Stochasticity in community assembly was assessed using a Normalized Stochasticity Ratio (NST) with various distance measures (incidence-based: Jaccard, Kulczynski and abundance-based: Ruzcika, Kulczynski) using the NST package. A 50% stochasticity ratio was used to identify more deterministic (<50%) and more stochastic (>50%) assembly45. For the calculations, taxa occurrence frequency and the sample richness were constrained as proportional (P) or fixed (F) in the combinations PF or PP, and 1,000 randomizations were performed for each model. We have adopted this approach after original authors’ detailed benchmarking of different choices available. Permutational multivariate ANOVA (PANOVA) was then used to assess statistical significance.

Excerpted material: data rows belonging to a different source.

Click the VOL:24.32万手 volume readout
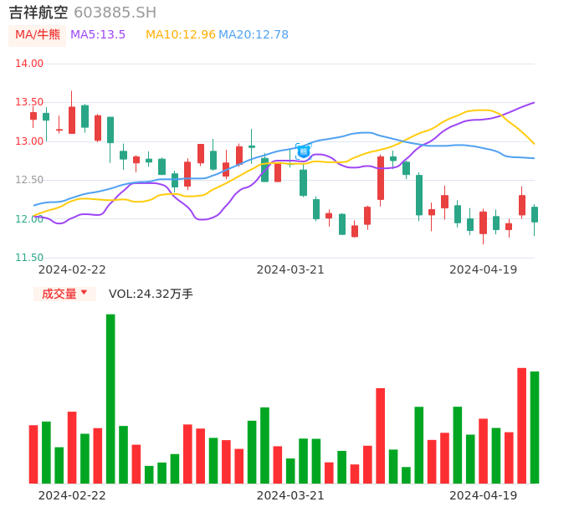coord(151,294)
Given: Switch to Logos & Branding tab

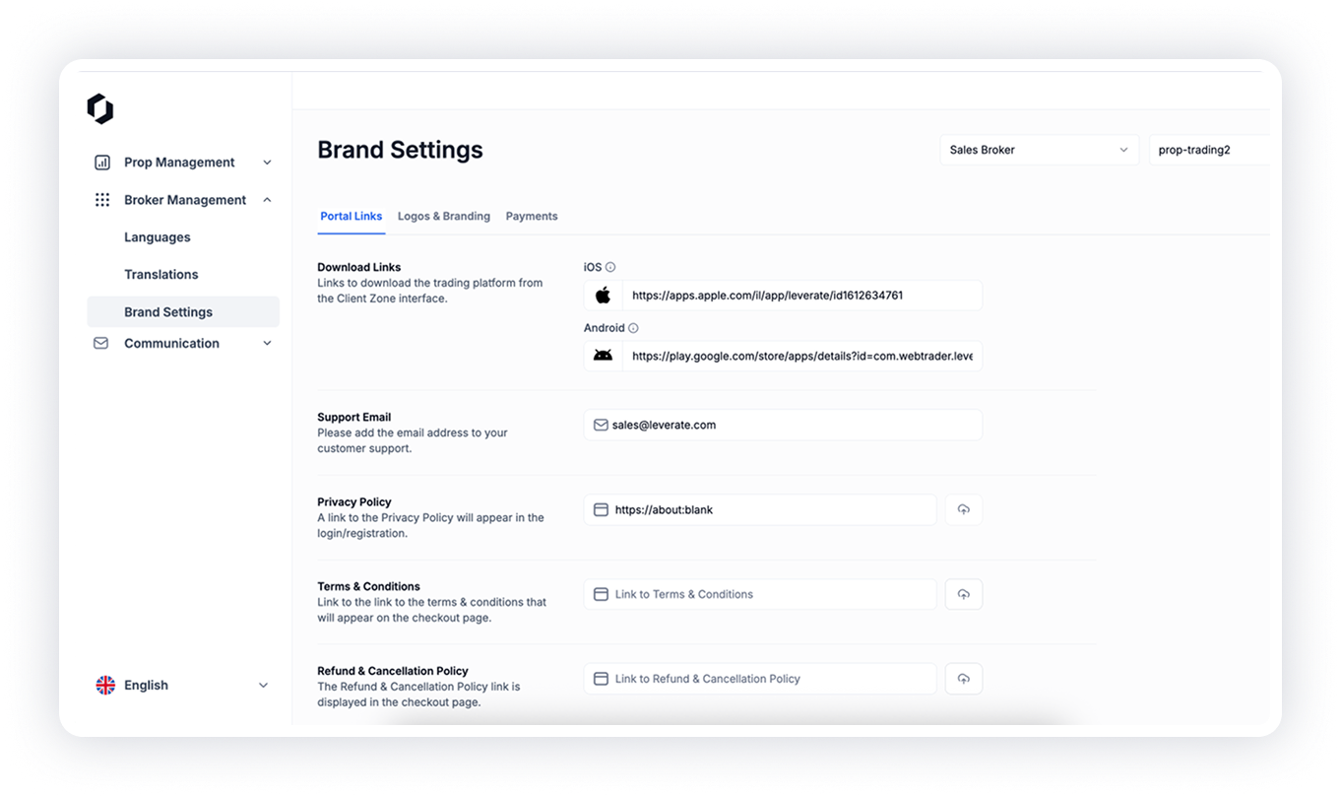Looking at the screenshot, I should coord(443,216).
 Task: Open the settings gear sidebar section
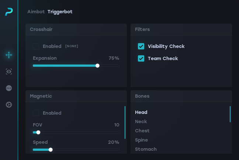coord(9,105)
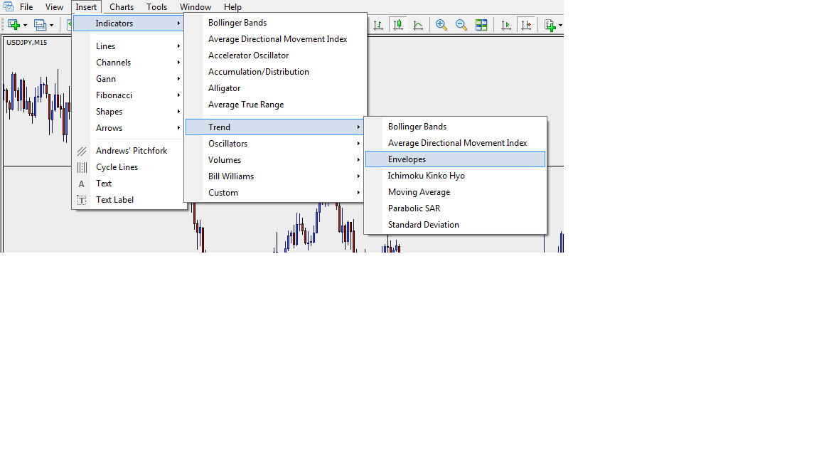Toggle the Chart Shift button

[526, 25]
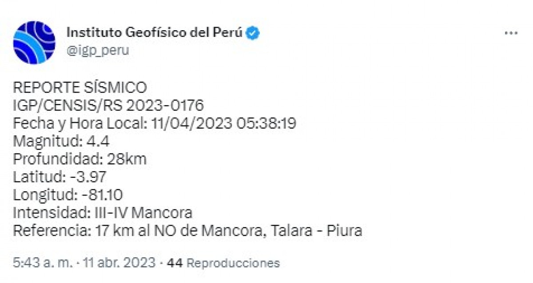Click the Profundidad: 28km line

click(x=80, y=159)
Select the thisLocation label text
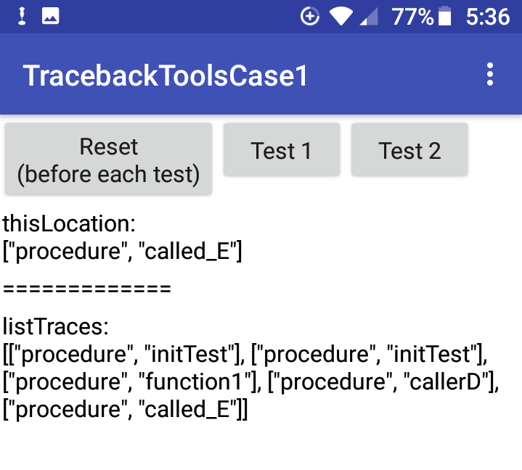522x470 pixels. (69, 223)
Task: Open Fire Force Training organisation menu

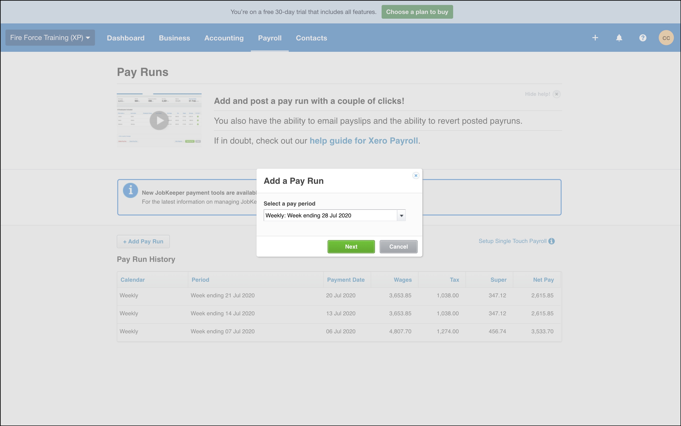Action: (50, 38)
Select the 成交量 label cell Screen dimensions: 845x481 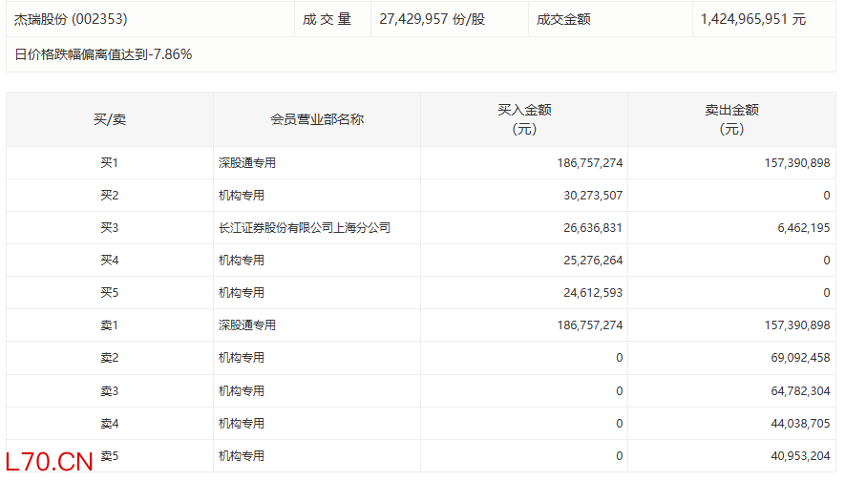327,19
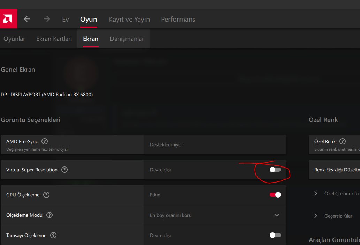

A competitive lottery model was used to identify ASVs that dominated their clade (i.e. genera)46,47. The model assumes competition among phylogenetically similar species, which will occasionally result in one species, or ASV, dominating by making up >90% of the abundance within that clade (based on a stickbreaking model used on simulated communities)46. Here, the lottery ‘winners’ were identified as ASVs dominating a particular genus. Genera with lottery-type behaviour (i.e. containing lottery winners) were then plotted in terms of winner prevalence (proportion of samples having a ‘winner ASV’ among that genus) and winner diversity (the diversity of winning ASVs in samples from which winners were observed). Diversity values closer to 0 suggest that a single ASV consistently dominates that genus across all samples, whilst high diversity values suggest more evenly spread ASVs as winners in that group.